Montpellier rend aujourd'hui un hommage vibrant à cette figure majeure de la littérature occitane (1908 - 2005).
Voici comment
- Une plaque mémorielle sera dévoilée cet après-midi à 16h, au 17 rue Saint-Guilhem, à l’emplacement de son ancien domicile, en présence du maire.
- Ce geste symbolique sera suivi à 18h du vernissage de l’exposition Max Rouquette l’enchanteur… e lo Secret de l’èrba à l’hôtel d’Aurès.
- Conçue par le Cirdoc et l’association Les Amis de Max Rouquette, l’exposition propose une belle plongée dans l’univers de l’écrivain à travers des textes, des photographies de Georges Souche et des panneaux thématiques.

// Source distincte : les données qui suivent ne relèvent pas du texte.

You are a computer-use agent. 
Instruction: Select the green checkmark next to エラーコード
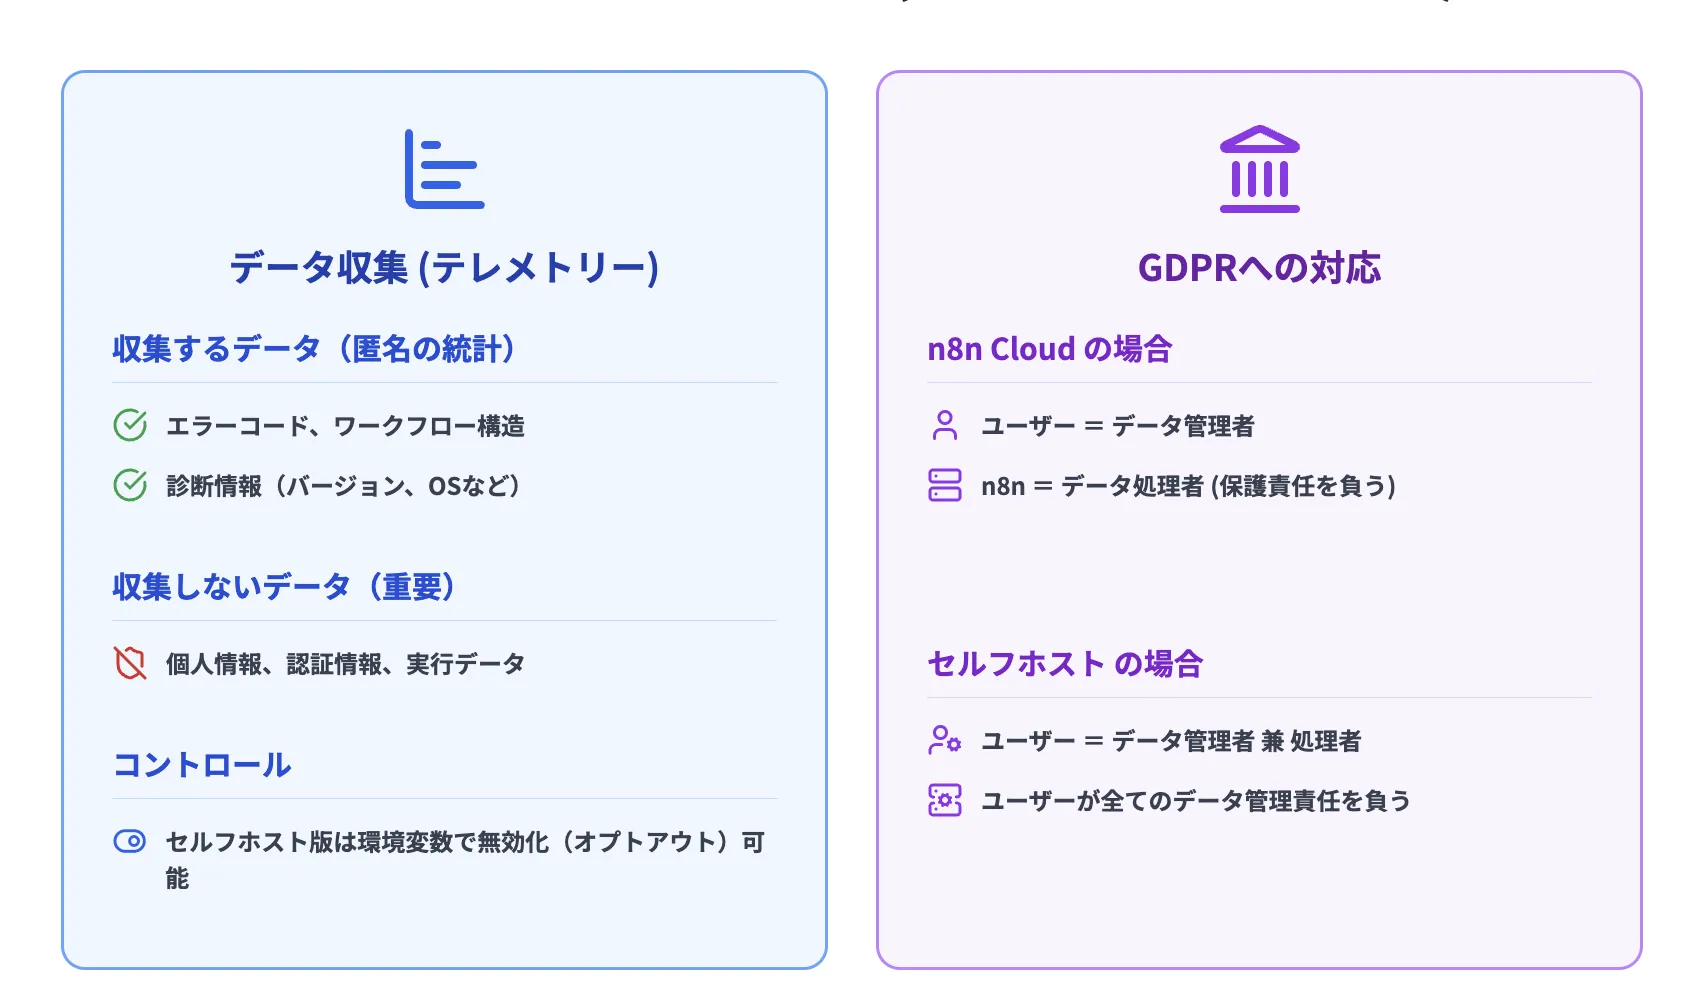(x=130, y=424)
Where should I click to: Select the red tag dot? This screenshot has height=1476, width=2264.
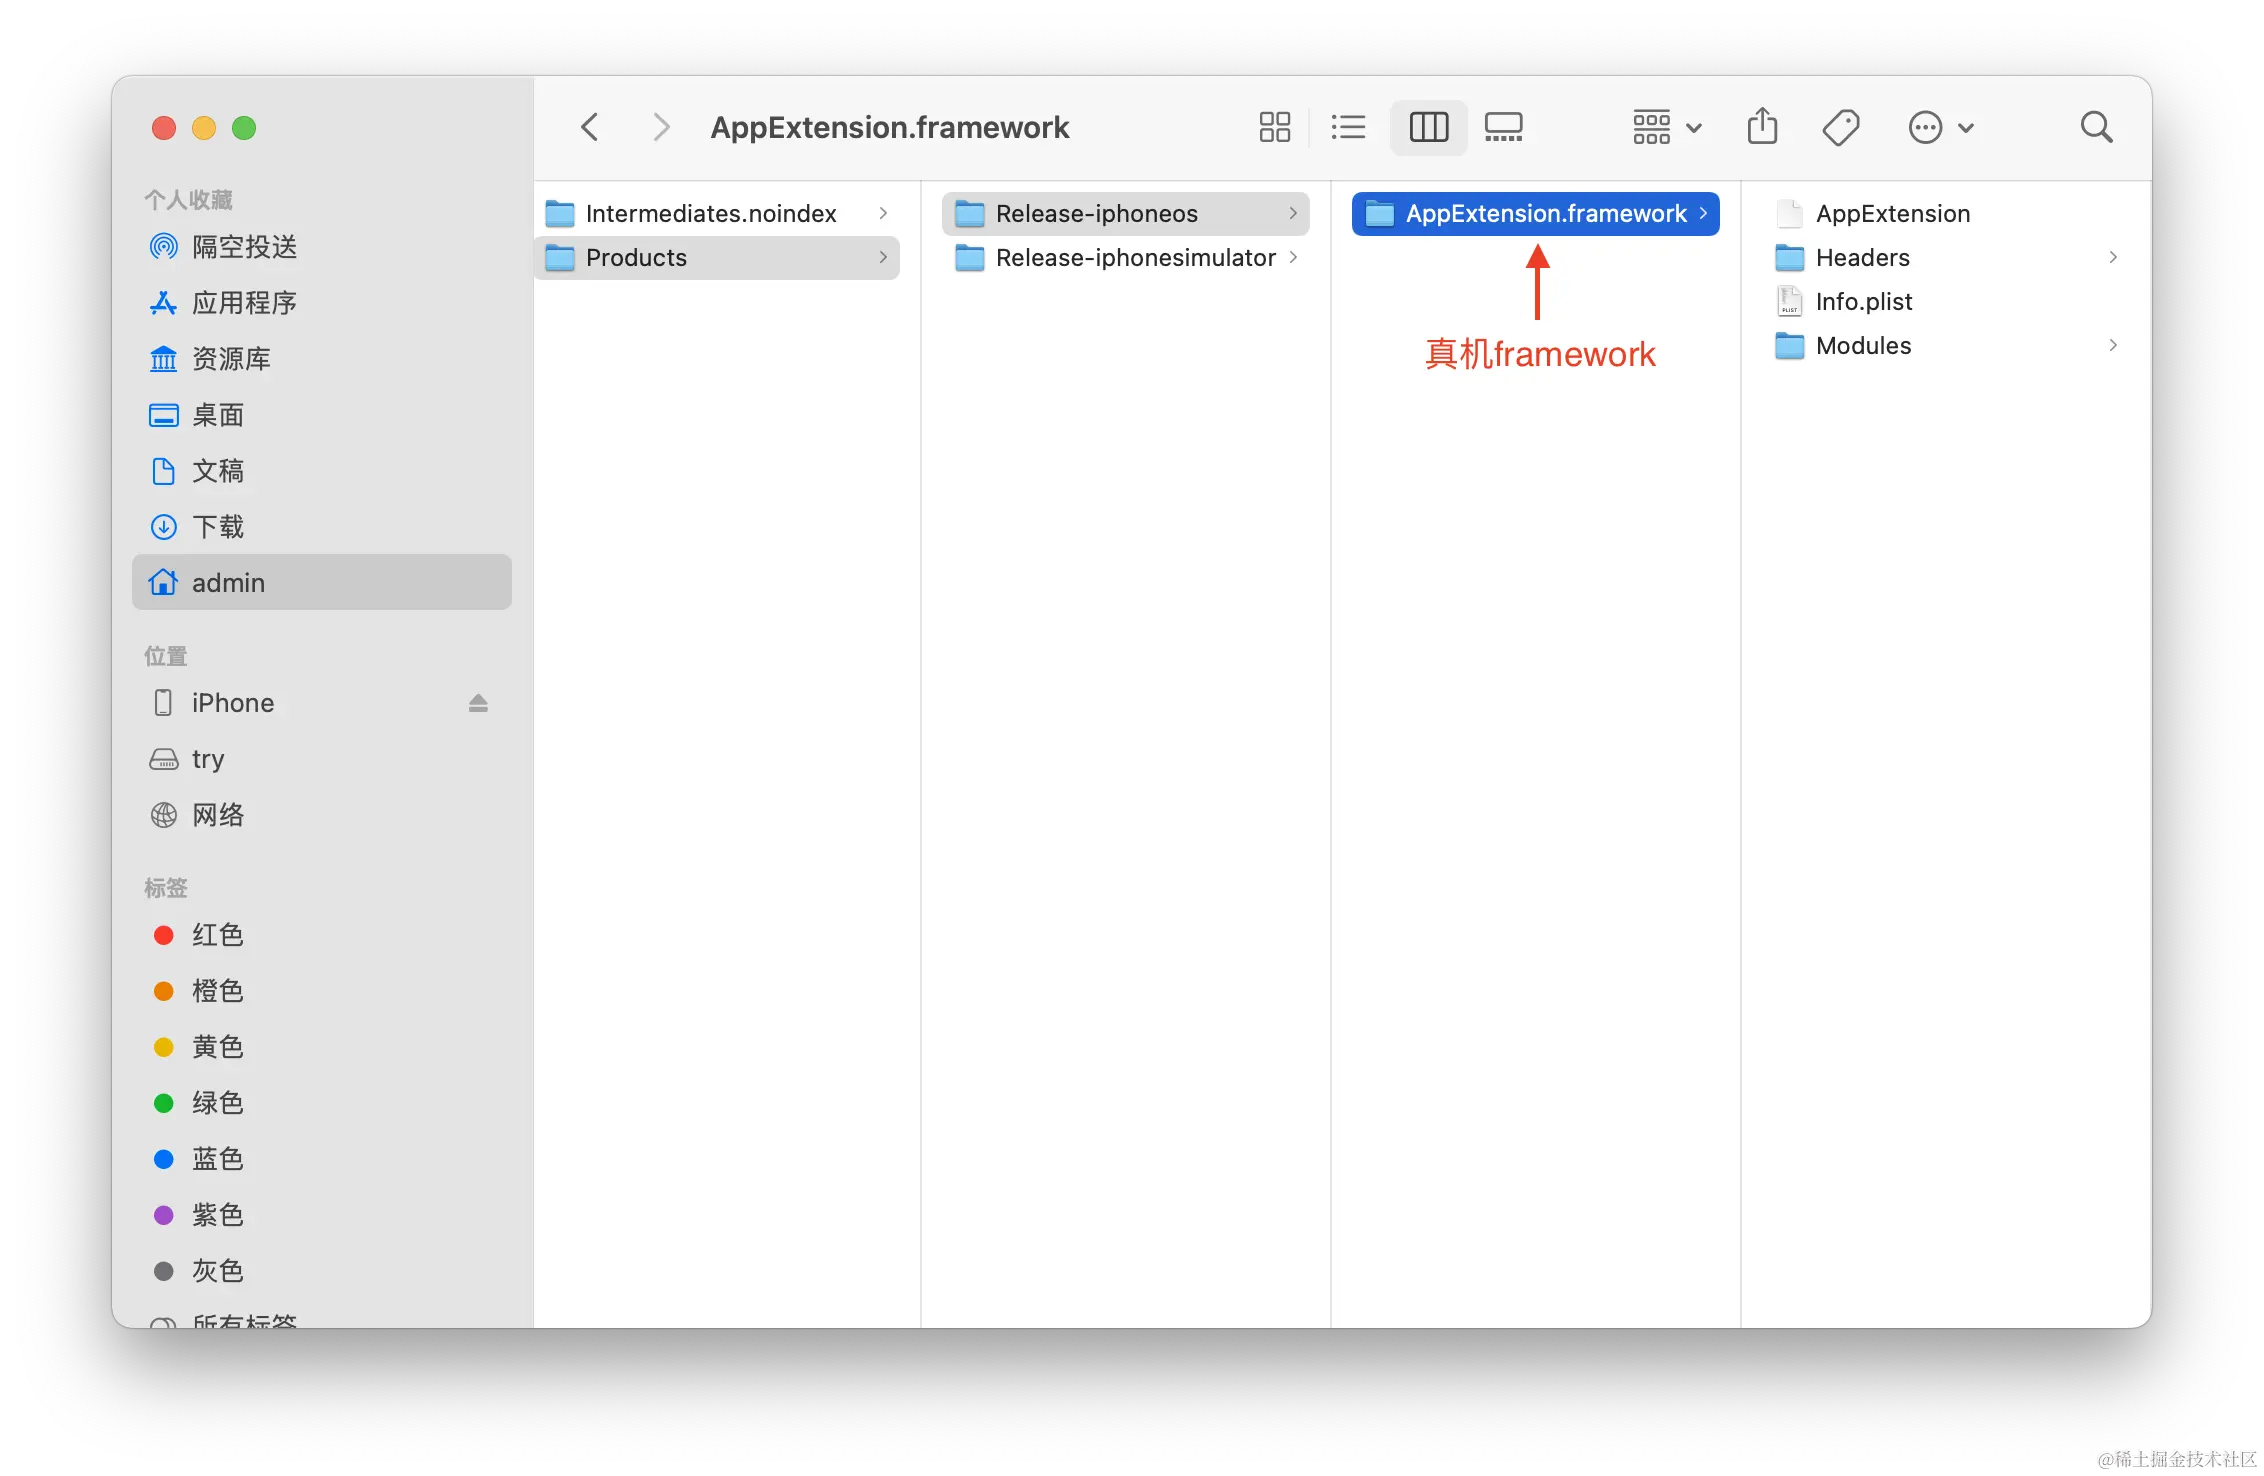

- Ces événements s’inscrivent dans une programmation plus large qui, tout au long de l’année, célèbre l’œuvre et l’engagement de l’auteur à travers conférences, spectacles, visites guidées et expositions.
On rembobine
- À Montpellier, Max Rouquette est bien plus qu’un écrivain : il est un symbole de la culture occitane et de son enracinement dans la ville.
- Son engagement pour la langue d’Oc, qu’il a choisie comme langue d’écriture, a profondément marqué le paysage culturel local. Il a œuvré à la renaissance du jeu de balle au tambourin sur la place des Arceaux, qui porte aujourd’hui son nom.
- La Ville lui rend hommage non seulement par des événements culturels, mais aussi donc par la valorisation de son héritage dans l’espace public.
- L’exposition, les visites guidées sur ses lieux de vie, les conférences et les spectacles témoignent de l’importance de son œuvre dans la mémoire collective montpelliéraine.
Qui était-il ?
- Né en 1908 à Argelliers, Max Rouquette a grandi au contact de la nature, de la garrigue et de la langue occitane. Devenu médecin, il n’a jamais cessé d’écrire, publiant dès 1931 dans la revue Oc.
- Son œuvre, marquée par une prose poétique et une profonde réflexion sur l’existence, culmine avec Verd Paradis. Militant infatigable, il fonde l’Institut d’études occitanes et dirige plusieurs revues.
- Traduit en de nombreuses langues, il acquiert une renommée internationale, tout en restant fidèle à sa langue d’origine. Décédé en 2005 à Montpellier, il repose à Argelliers. Aujourd’hui, son œuvre continue d’inspirer.
- « Depuis notre rencontre en 1995, son œuvre ne me quitte plus. J'ai toujours un immense plaisir à mettre en images ces textes », confie à l'Essentiel Montpellier Georges Souche.